Se conocieron en 1997. “Él era el encargado de un edificio y yo hacía guardias en un puesto de flores que estaba en la misma vereda. Le iba a pedir agua caliente para el mate o agua para las flores”, recuerda Stella Maris. “La invité un 8 de enero a cenar y todavía seguimos cenando”, agrega él.
Son padres de “dos hijos del corazón” en Uruguay y abuelos de varios nietos, a quienes recibieron el pasado fin de semana en su departamento luego de tres años sin verlos.
“Lo único extra que tenemos por mes es gracias a la venta de las latas. Juntamos eso porque se entregan todas las semanas, no como el cobre o el bronce, que además son más difíciles de encontrar”, explica Stella Maris.
Y continúa: “Nosotros empezamos durante la pandemia por una cuestión de necesidad. Vimos que en el barrio lo hacían muchos vecinos y salimos. Si salís vas a encontrar a cuatro o cinco revolviendo la basura.
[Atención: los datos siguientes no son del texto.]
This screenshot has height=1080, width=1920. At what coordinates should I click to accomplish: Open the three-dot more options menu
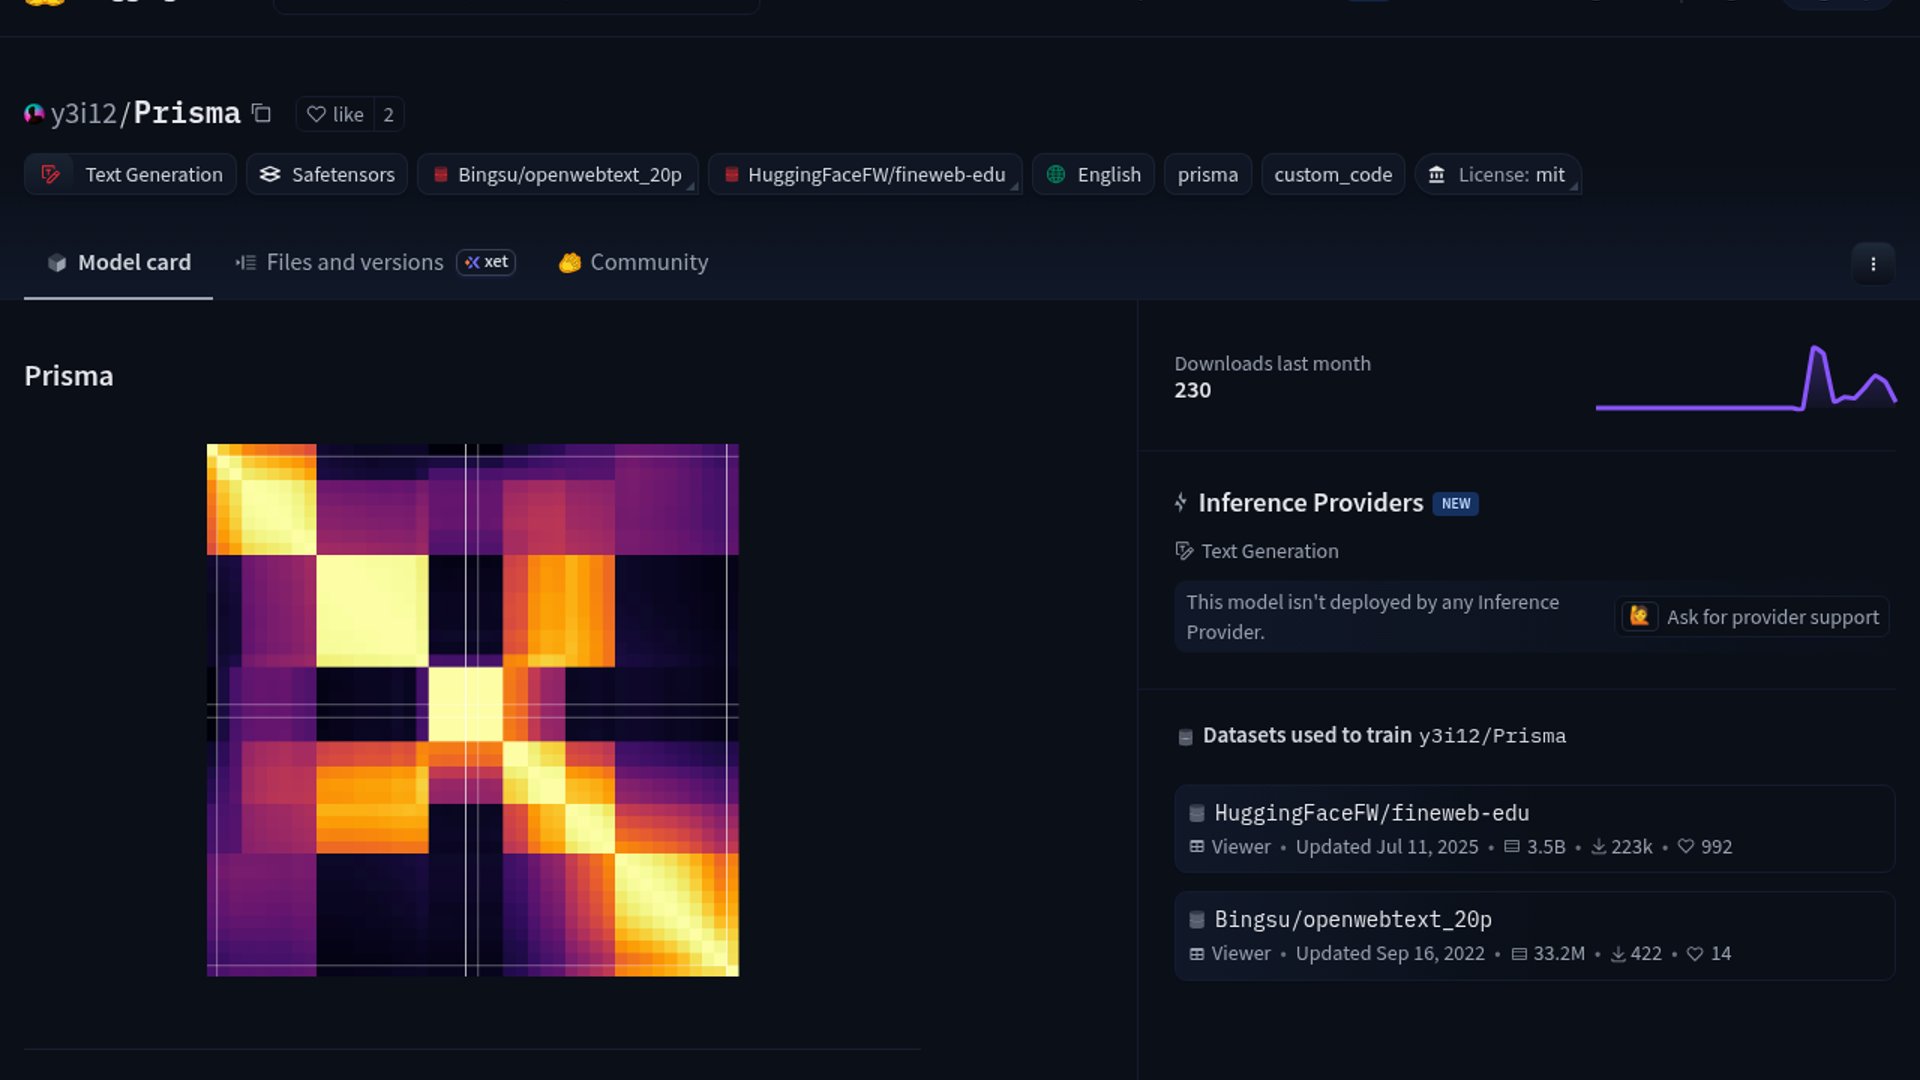(x=1872, y=264)
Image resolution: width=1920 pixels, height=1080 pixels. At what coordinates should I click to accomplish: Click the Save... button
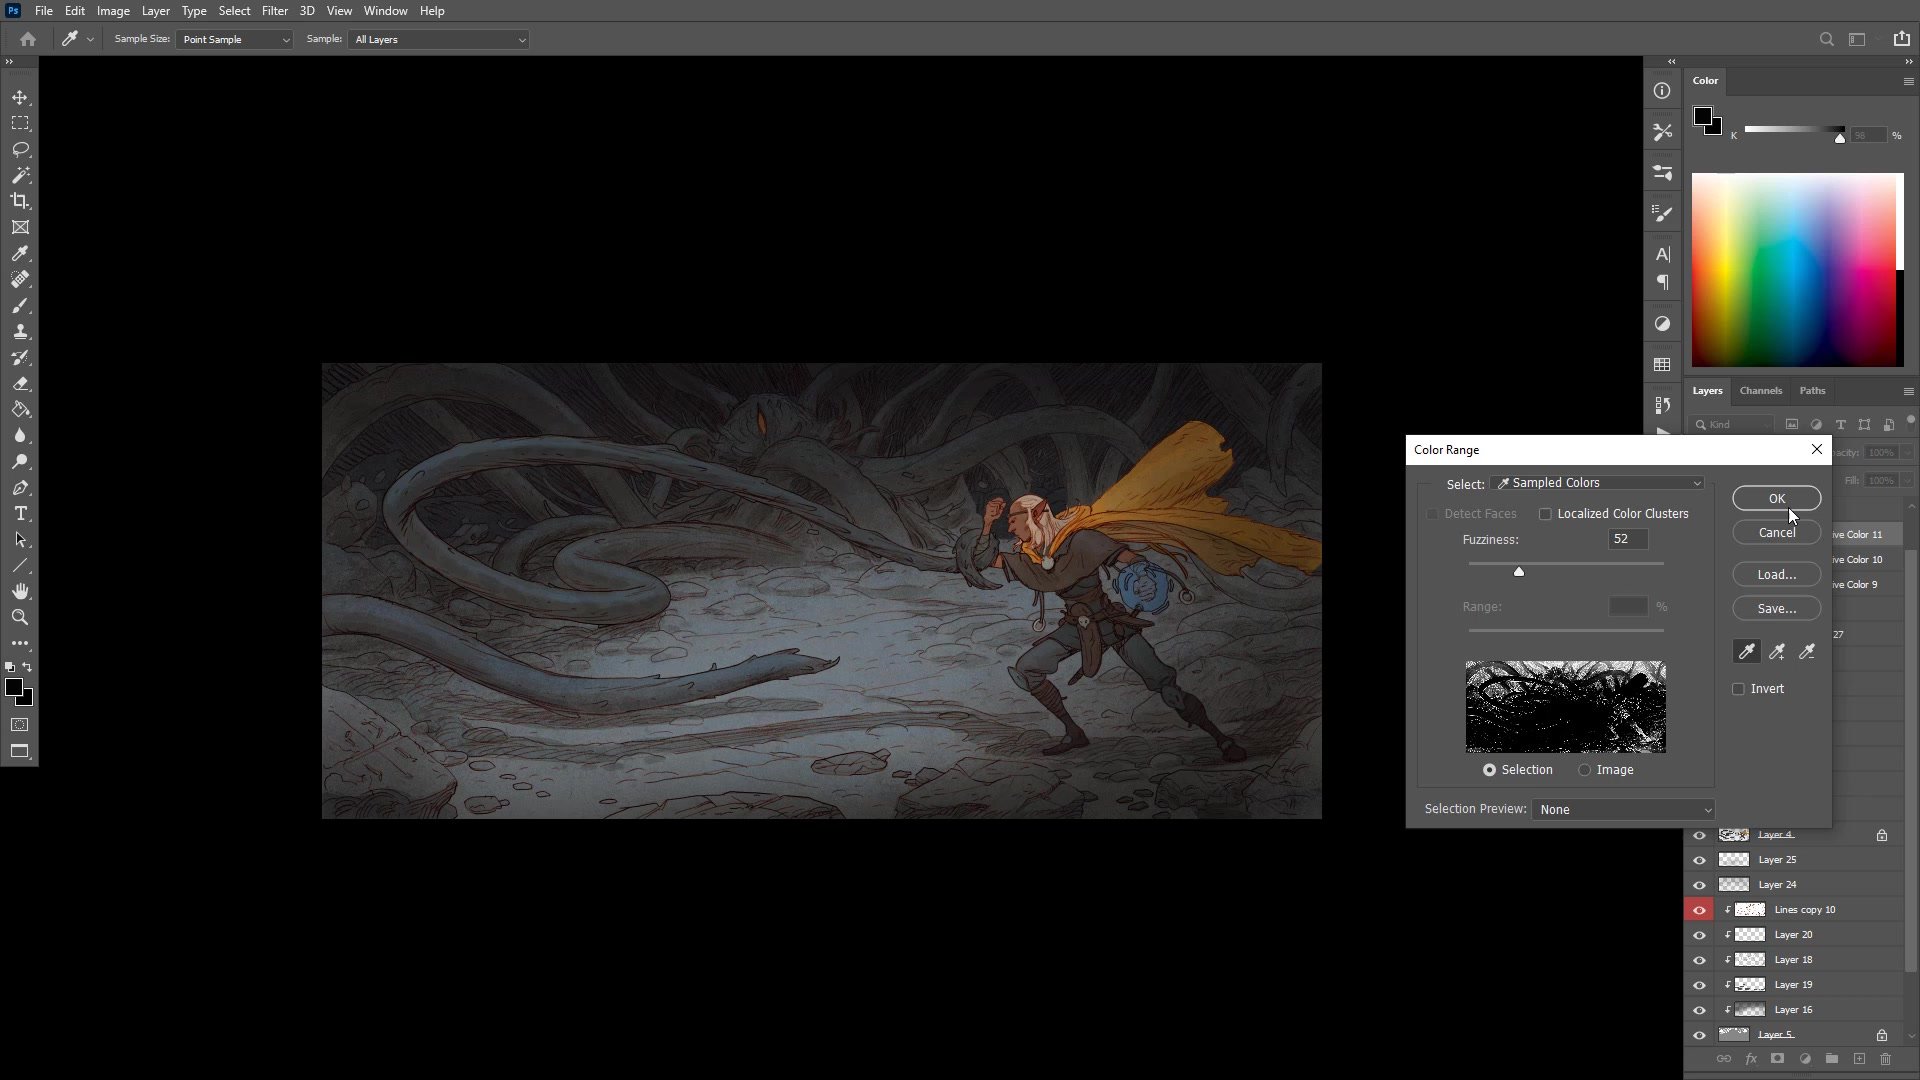pos(1776,609)
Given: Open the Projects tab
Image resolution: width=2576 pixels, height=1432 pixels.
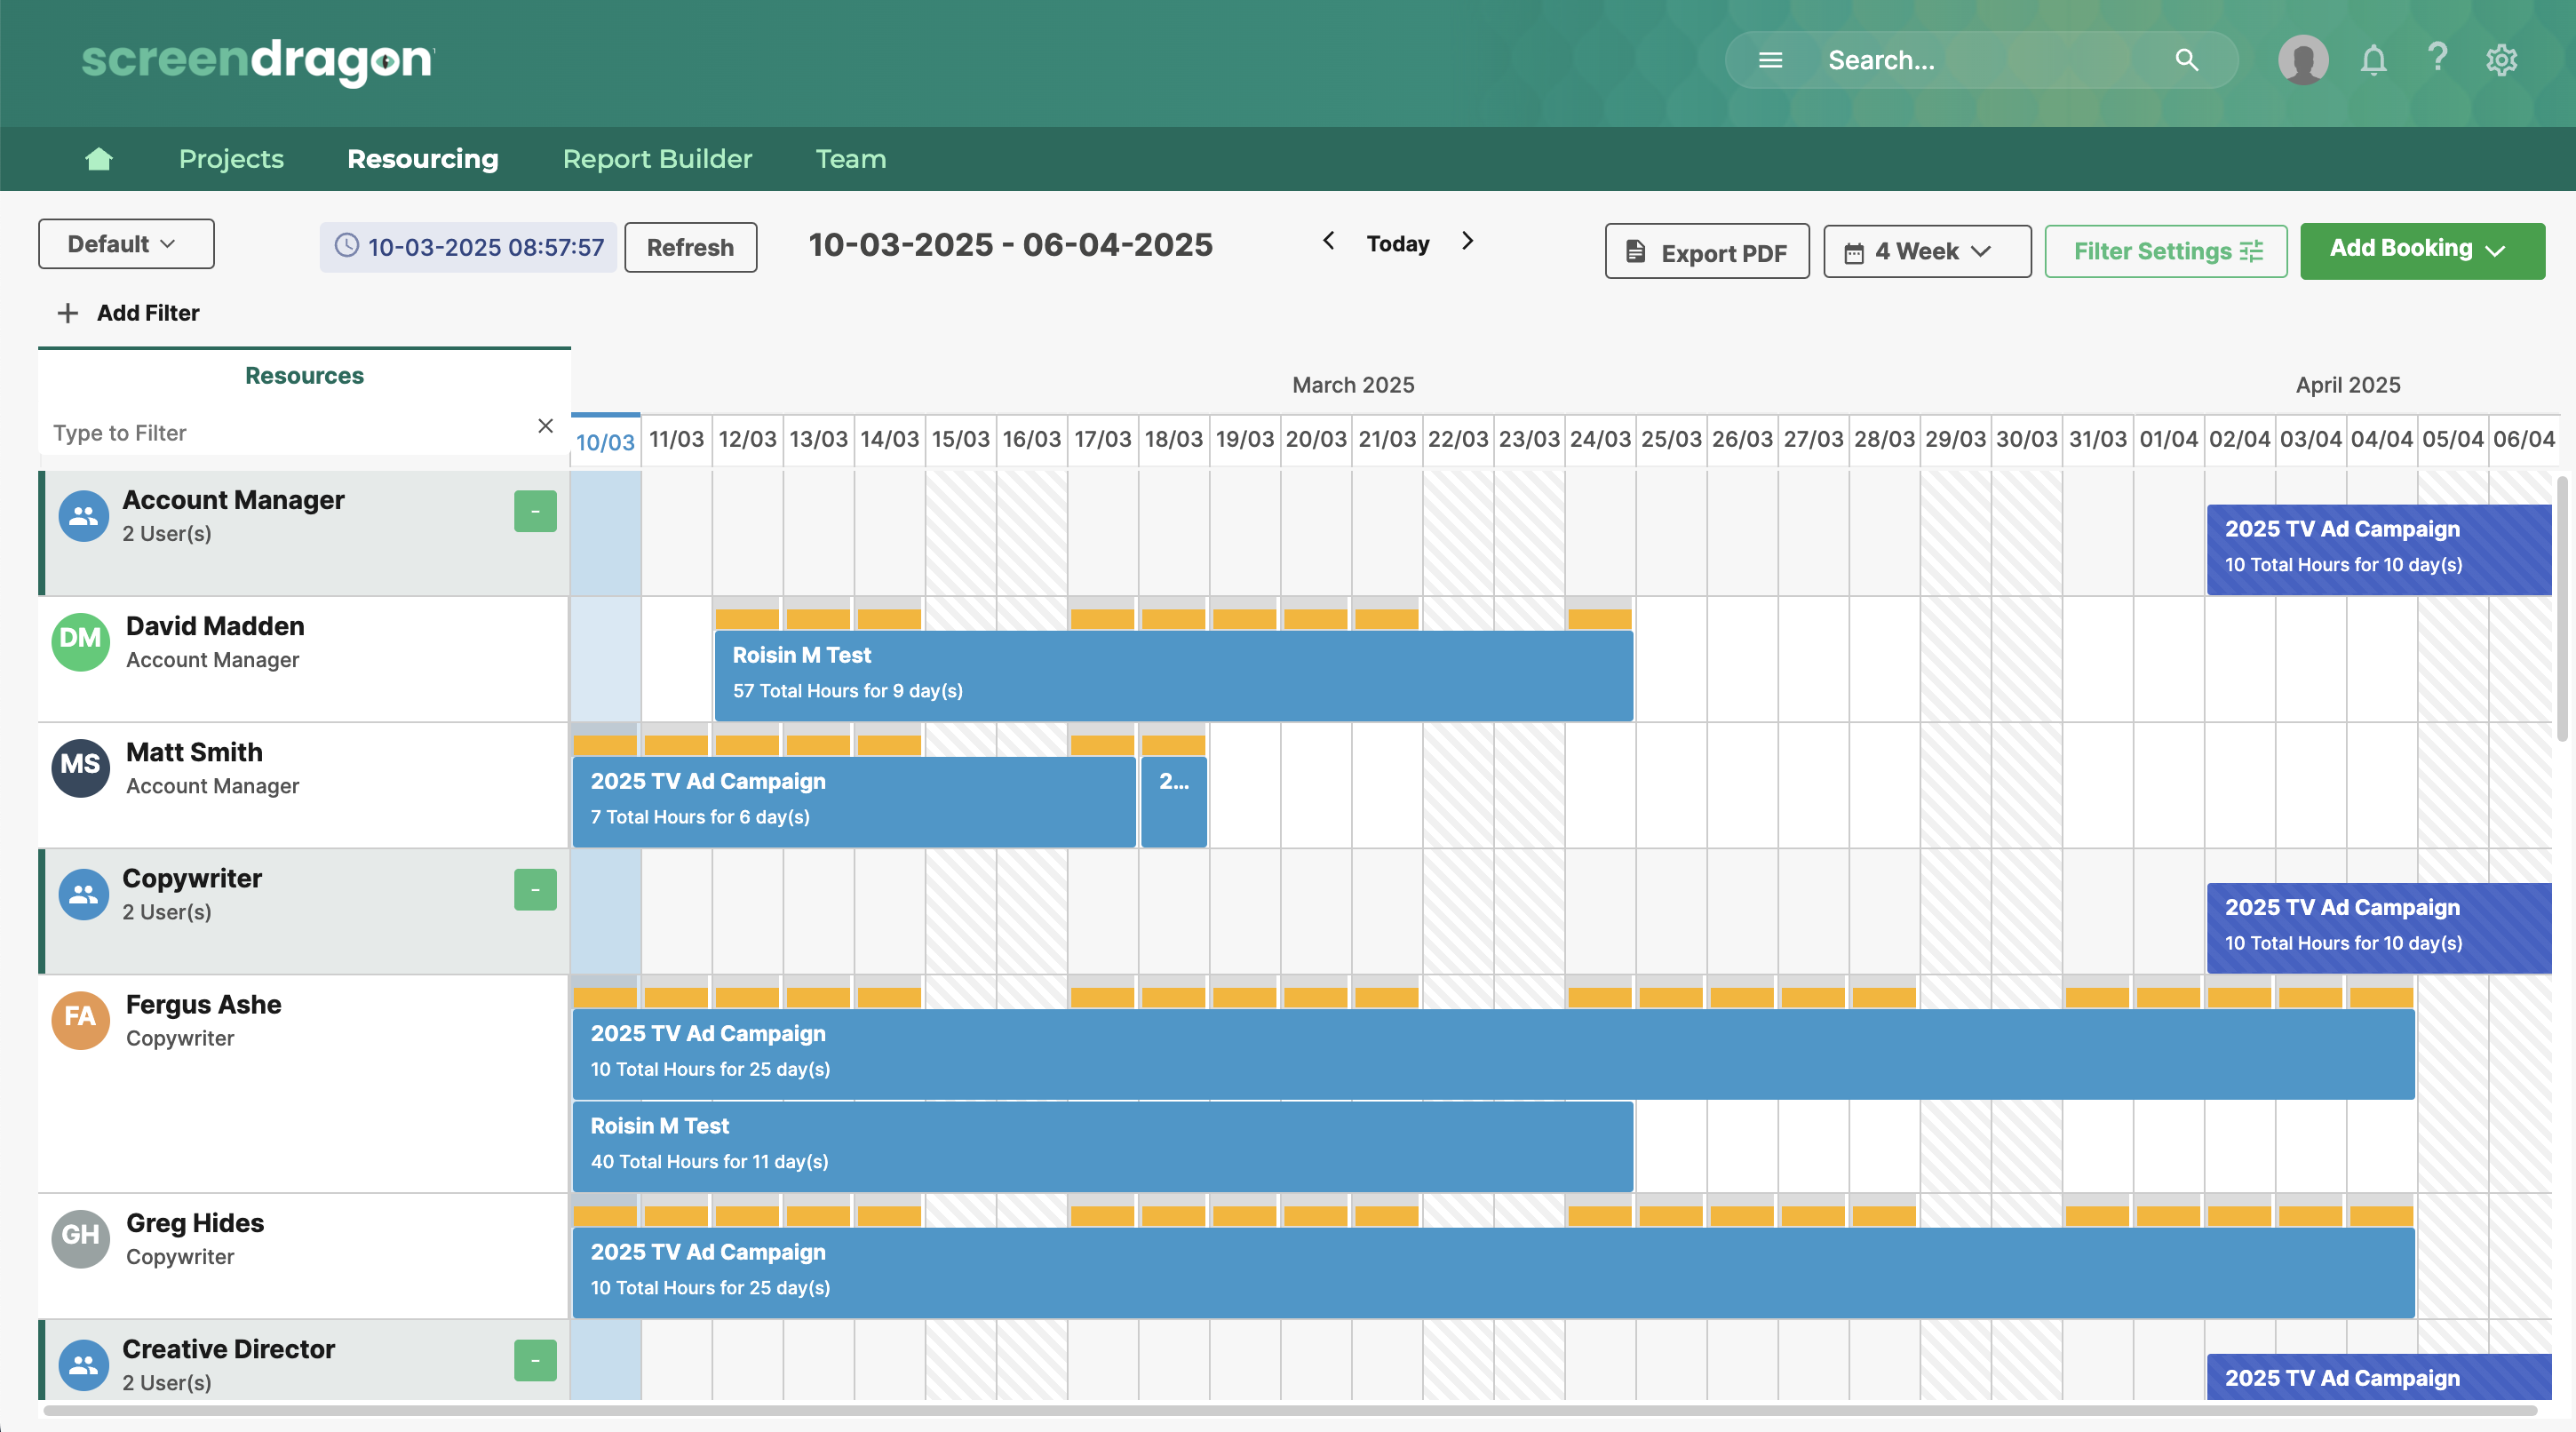Looking at the screenshot, I should coord(231,159).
Algunos juntan cartón; otros, plástico. Otros, lo que venga”.
Por cada kilo de latas les pagan $180. Para llegar a ese peso deben recolectar entre 65 y 70. Es decir que precisan de unas 700 latas para obtener cerca de $1800.
“Nos ayudamos entre vecinos. Algunos juntan cartón, entonces nosotros lo separamos y se los damos. Y ellos nos dan una bolsa con latas”, indica la entrerriana nacida en Gualeguay.
Cada mes, ambos se sientan y elaboran un listado con los artículos que precisan y hacen la cuenta. Si no alcanza, algunos se descartan y quedarán para el próximo.
“No sentimos que estamos haciendo algo mal, porque lo que hacemos es sin molestar a nadie y a favor nuestro. En ese sentido estamos tranquilos”, dice Francisco.
Cuando salen, además del carrito llevan una bolsa con un trapo y alcohol para higienizarse las manos, las cuales llevan descubiertas sin ningún tipo de protección. “Algunos contenedores no podés ni abrirlos del olor que tienen”, expresa Stella Maris.
Al llevar tantos meses haciéndolo elaboraron un monitoreo en el que conocen qué días y en qué horarios les conviene salir: “Los lunes después de las 10 de la mañana no hay nada. Miércoles y jueves sí. Lo mismo los viernes por la noche. Siempre lo hacemos por el barrio”, detalla Francisco.
En ocasiones puntuales han hallado electrodomésticos que luego regalaron o a los que le quitaron el cobre para comercializar. “Tratamos de no lamentarnos por lo que nos pasa, es una costumbre que siempre manejamos”, responde ella.
Él remarca: “Ese es nuestro carácter. Si yo lloro mucho los ojos se me llenan de lágrimas y no veo nada. Lo mejor, cuando pasa algo malo, es abrir los ojos y ver bien. A veces vamos por la calle, nos decimos cualquier tontería y nos empezamos a reír”.
“Yo trabajé en casas de familia y cuidé a pacientes en el Hospital Ramos Mejía durante muchos años. Nos hubiese gustado tener otra realidad, con dos jubilaciones buenas, poder ir al teatro o al cine, a pasear. Ahora no, no se puede. Bueno, poder se puede, pero no hay con qué”, sostiene Stella Maris.
Francisco concluye: “No hay que perder la esperanza, porque si perdés eso perdés todo. Vas a quedar como un ser viviente y nada más. La esperanza es lo último que hay que perder. Yo también quería envejecer tranquilo, gozando del trabajo que hice entre mis 12 y 72 años. Pero no pude. Sin embargo, llevo la esperanza a cuestas, siempre viene conmigo”.